Und nein, es liegt nicht daran, dass er schlechte Erfahrungen mit Artgenossen machte. Es liegt auch nicht daran, dass ich in der Erziehung versagt habe.
Ich kann die Einstellung eines Hundes zu anderen Hunden nicht mit Erziehung verändern. Ich kann ihm nicht anerziehen jeden fremden Hund sofort zu mögen. Ich kann seinen Charakter auch nicht durch Ausbildung verändern.
Wenn ein Hund unerlaubt ein Kommando verlässt, um mit einem anderen Hund zu spielen, käme niemand auf die Idee, dies als mangelnde Sozialverträglichkeit zu werten. Es wäre allenfalls Ungehorsam.
Nun… wie im Guten, so auch im Schlechten…
Demzufolge ist es ebenfalls nur Ungehorsam (und nicht mangelnde Sozialverträglichkeit), wenn ein Hund ein Kommando verlässt, um einen anderen Hund zu vermöbeln.

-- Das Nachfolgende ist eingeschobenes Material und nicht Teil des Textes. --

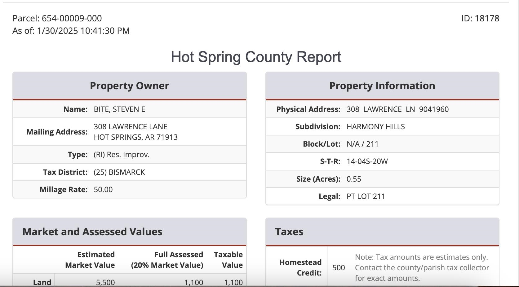The height and width of the screenshot is (287, 519).
Task: Select the HARMONY HILLS subdivision value
Action: [x=376, y=127]
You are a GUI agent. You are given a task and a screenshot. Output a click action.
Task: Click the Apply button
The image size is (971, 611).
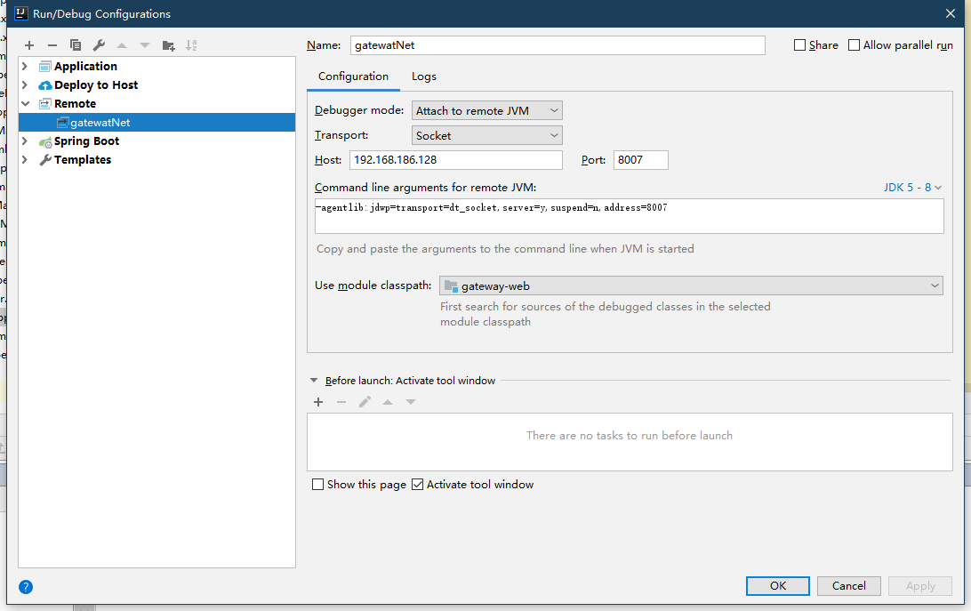pyautogui.click(x=919, y=585)
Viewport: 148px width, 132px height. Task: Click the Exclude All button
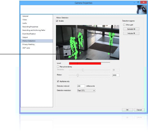pyautogui.click(x=131, y=29)
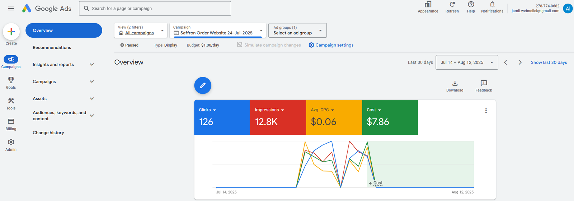Click the Create plus button
This screenshot has height=201, width=574.
point(11,32)
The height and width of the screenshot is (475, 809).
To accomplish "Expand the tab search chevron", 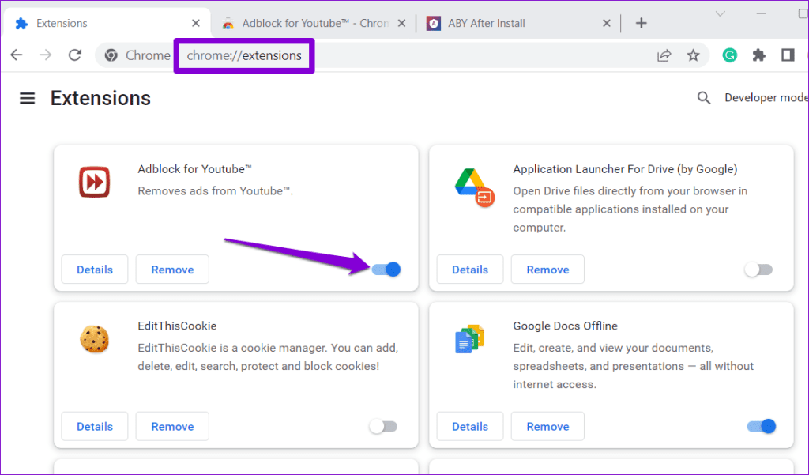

Das ist das, was jeder beeinflussen kann.
Den Gehorsam.
Nicht den Charakter.
Ein Arschlochhund bleibt auch nach dem besten Training ein Arschlochhund. Nur ist er dann eben ein Arschlochhund mit zuverlässigem Gehorsam.
Ich kann ihm (wie auch mir selbst) nicht aufzwingen, jeden zu mögen. (Wozu auch?)
Aber ich kann ihm beibringen, auf mich zu achten und fremde Hunde einfach zu ignorieren (wie ich es ebenfalls mit Menschen handhabe, die mir unsympathisch sind).
Ignorieren funktioniert allerdings nur so lange (wie bei uns mit unsympathischen Mitmenschen auch), wie vom Gegenüber kein direkter Kontakt aufgezwungen wird.
Wie würde wohl unsere Reaktion ausfallen, wenn uns ein Mensch, der uns grundlegend unsympathisch ist, Kontakt aufzwingt?
Sind wir dann auch schlecht sozialisiert?